* start *
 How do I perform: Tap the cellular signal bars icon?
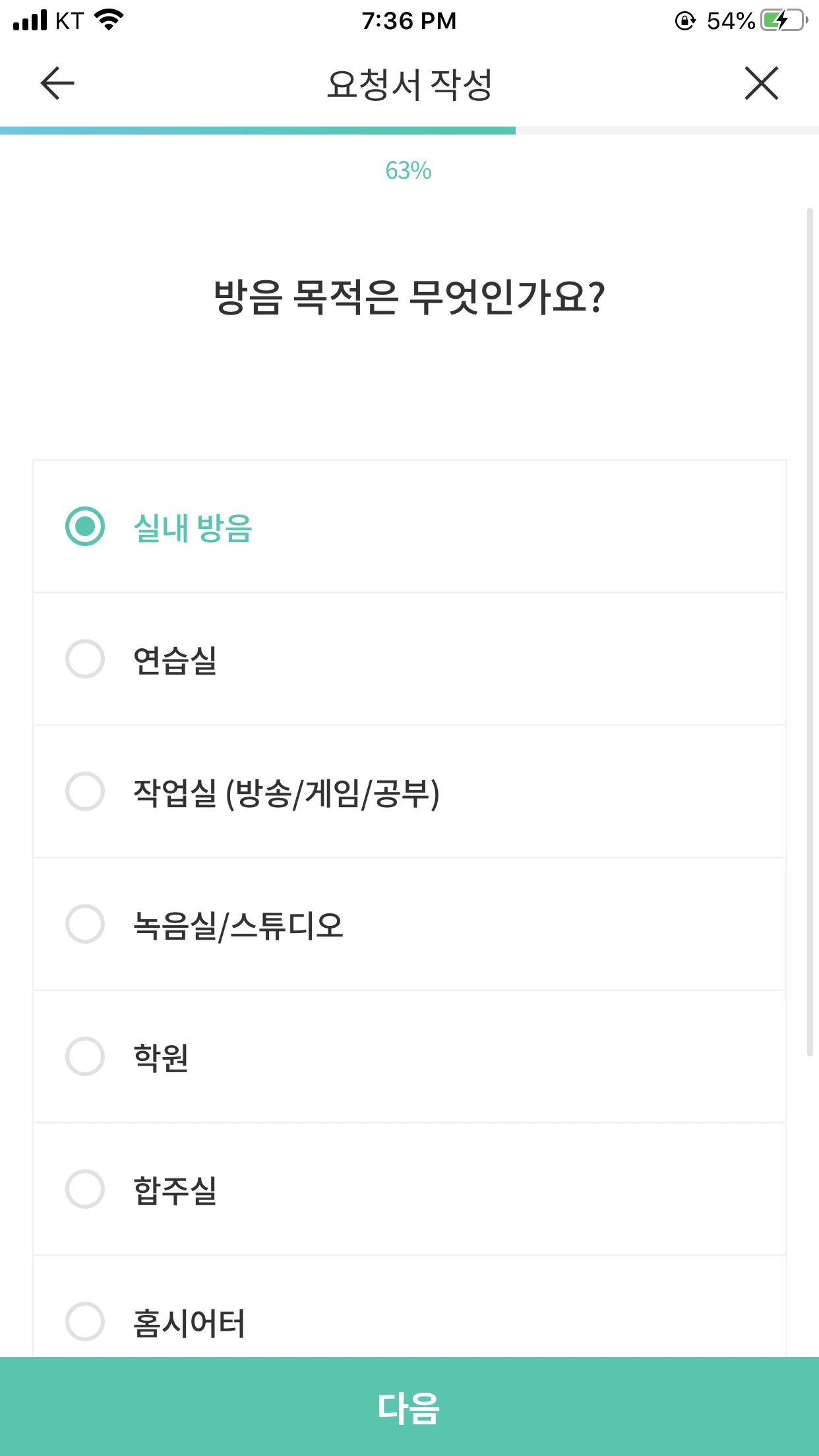[x=30, y=20]
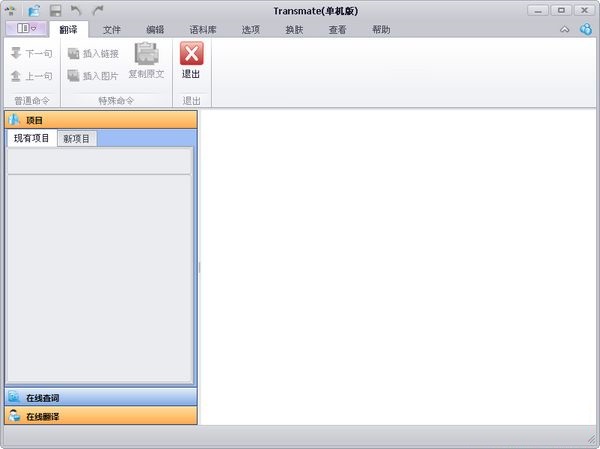Viewport: 600px width, 449px height.
Task: Insert a link using 插入链接
Action: (x=93, y=53)
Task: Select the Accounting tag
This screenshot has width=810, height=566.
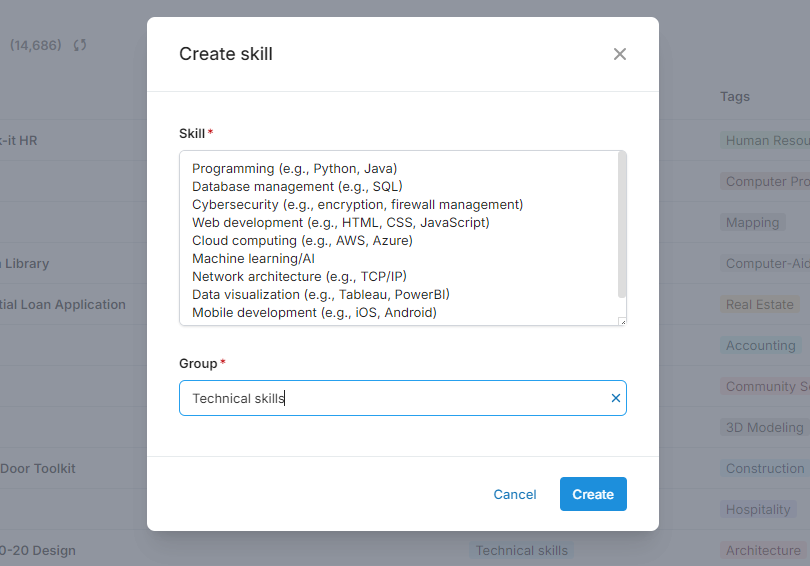Action: pos(760,345)
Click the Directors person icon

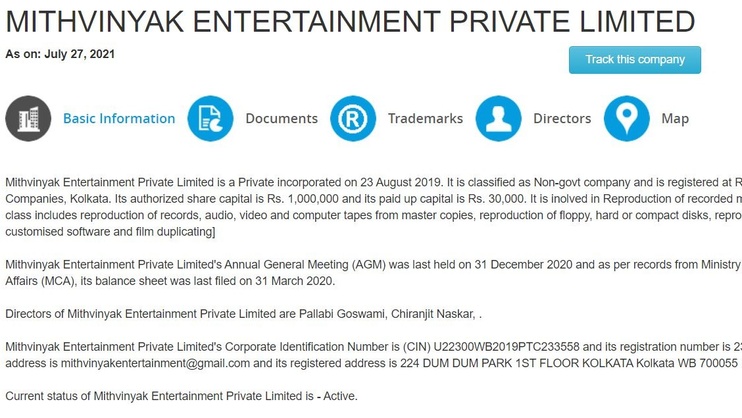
* end *
_REQUIREMENT_
Rewrite all the records above, replacing "icon" with "symbol" wherever it appears and changing nothing else. Omit the pictures from your answer.

_REPLY_
 How do I perform: Tap the cellular signal bars symbol?
[x=30, y=20]
Viewport: 600px width, 449px height.
Task: Insert a link using 插入链接
Action: (x=93, y=53)
Task: Select the Accounting tag
This screenshot has width=810, height=566.
Action: pos(760,345)
Click the Directors person symbol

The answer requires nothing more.